PHOTOS: DISNEY Falcon, portrayed by Anthony Mackie, flies over a Wakandan battlefield, one of several in the lengthy Avengers: Infinity War.

AVENGERS: INFINITY WAR

★★★ ½ out of 5

Cast: Everyone (Chris Hemsworth, Josh Brolin, Robert Downey Jr., etc.) Director: Anthony Russo, Joe Russo Duration: 2h29m

Count on Robert Downey Jr. as Tony Stark to sum up this two-and-a-half-hour monster Marvel movie in just 13 words: “He’s from space. He came here to steal a necklace from a wizard.”

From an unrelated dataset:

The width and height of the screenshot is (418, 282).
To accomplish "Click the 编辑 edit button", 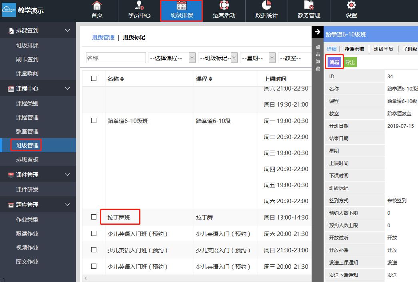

“He” is an all-powerful bad guy with Josh Brolin’s voice and Washington’s Mount Rushmore chin who gets an even briefer introduction at the end of the opening scene, when news arrives on Earth in the form of what I’m going to call a Hulk-ogram. “Thanos is coming!”

Thanos wants the Infinity Stones, a sextet of MacGuffins that have been noisily coming together for the past 10 years and 18 films. The Time Stone is in a necklace and gives the wizard Doctor Strange (Benedict Cumberbatch) his powers. The Mind Stone sits plainly in the forehead of Vision (Paul Bettany). The Soul Stone is presumably somewhere in Motown. I’ll leave you to discover the others — unless Thanos gets to them first.

Rather than list the rest of the performers, it might be easier to say who’s not in the movie: Paul Rudd’s Ant-Man and Jeremy Renner as Hawkeye sit this one out. The cast is so sprawling that we’re an hour in before we’ve caught up with them all.

One of the very few newcomers is Peter Dinklage in what might be his biggest screen role yet. He plays a giant dwarf who has to help Thor forge a new weapon, after his last one got shattered in Ragnarok. (Hammer time!) His scene is one of a number of (thankfully) lighter moments spread through the picture. Another reminds us of Rocket’s fetish for prosthetic devices.

Christopher Markus and Stephen McFeely are the scribes behind the Captain America movies and return for this one, as do directors Anthony and Joe Russo. They do a remarkably good job of juggling actors and locations that span the Earth, the galaxy … and even Scotland.

And for once a villain’s quest is easy to understand, if not to root for. Thanos has clearly read Malthus’s 1798 Essay on the Principle of Population and decided that the only way to save the universe from ruin is to cut the number of residents in half. “They called me a madman,” he crows at one point, forgetting that “they” are usually right about such things.

So on the one hand we have a being willing to trade trillions of lives for greater prosperity for the survivors, and on the other a group ready to sacrifice their own lives to stop him. And there are sacrifices aplenty along the way — although it must be said that Loki’s back-from-the-dead performance in the last Thor movie makes me wonder if anyone in this universe ever truly perishes.

It’s also worth noting that with so many good guys spread out across so many fronts, there are endless opportunities for herecomes-the-cavalry moments, to the point where one ticked-off character asks why her rescuer was just off-screen for so long before swooping in to help at the last second.

And where previous Marvel outings have delighted in hero-on-hero matchups (Hulk v. Iron Man, Spider-Man v. Captain America, and the amusingly brief Black Widow v. Ant-Man), Infinity War puts all the good guys on the same side — well, except for a short misunderstanding when two teams show up to fight Thanos at the same time. In fact, one of the movie’s most touching moments is a pre-battle chat between, of all beings, Thor and Rocket Raccoon.

The ending is easily Marvel’s most shocking yet, so the less said the better. It doesn’t so much hang viewers from a cliff as drop them off and leave them in the dust below.

It’s a powerful final note, undercut by the understanding that the team is already deep into production on Untitled Avengers Sequel, due out next May.

If Infinity War was the Second World War, I’d go all Churchill and declare that this is not even the beginning of the end. But it is definitely the end of the beginning.